START Data records
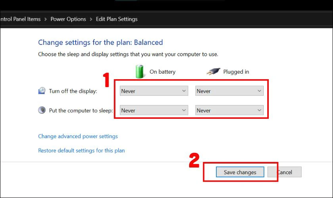Open Plugged in sleep dropdown
The height and width of the screenshot is (198, 333).
(x=229, y=110)
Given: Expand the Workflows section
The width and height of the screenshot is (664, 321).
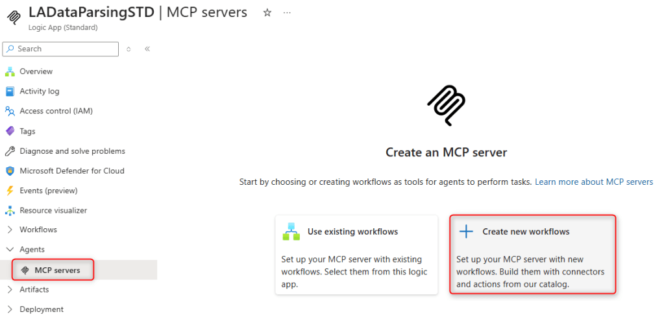Looking at the screenshot, I should [x=10, y=230].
END Data records
Leave out the pictures, and retype exactly the lines from the one containing "The width and" through the final line of the data.

The width and height of the screenshot is (664, 321).
Looking at the screenshot, I should [x=10, y=230].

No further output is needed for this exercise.